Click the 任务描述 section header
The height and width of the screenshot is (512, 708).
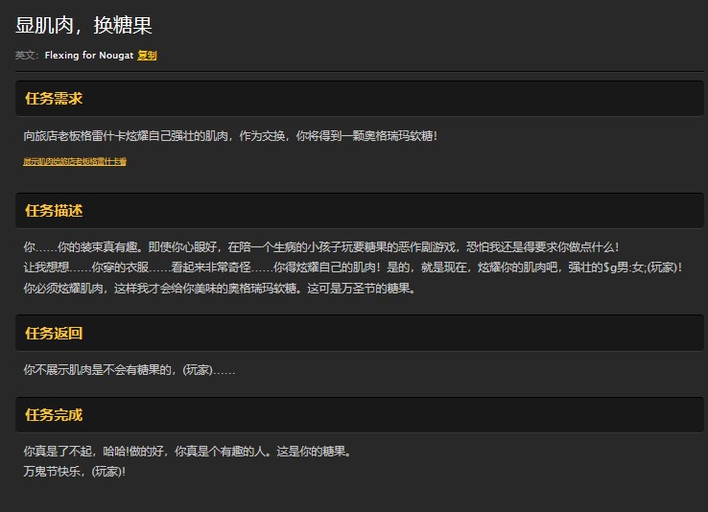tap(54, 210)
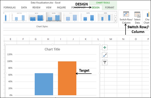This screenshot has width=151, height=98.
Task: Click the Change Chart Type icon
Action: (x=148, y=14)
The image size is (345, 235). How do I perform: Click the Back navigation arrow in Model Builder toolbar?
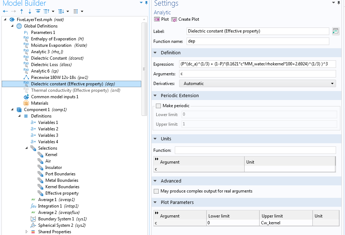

> **DO THIS**
Write out every line of the entries above word for word, omitting the pictures.

> **ANSWER FOR THIS EXERCISE**
Click the 任务描述 section header
The height and width of the screenshot is (512, 708).
tap(54, 210)
This screenshot has width=151, height=98.
Task: Click the Change Chart Type icon
Action: (x=148, y=14)
The image size is (345, 235). How do I perform: Click the Back navigation arrow in Model Builder toolbar?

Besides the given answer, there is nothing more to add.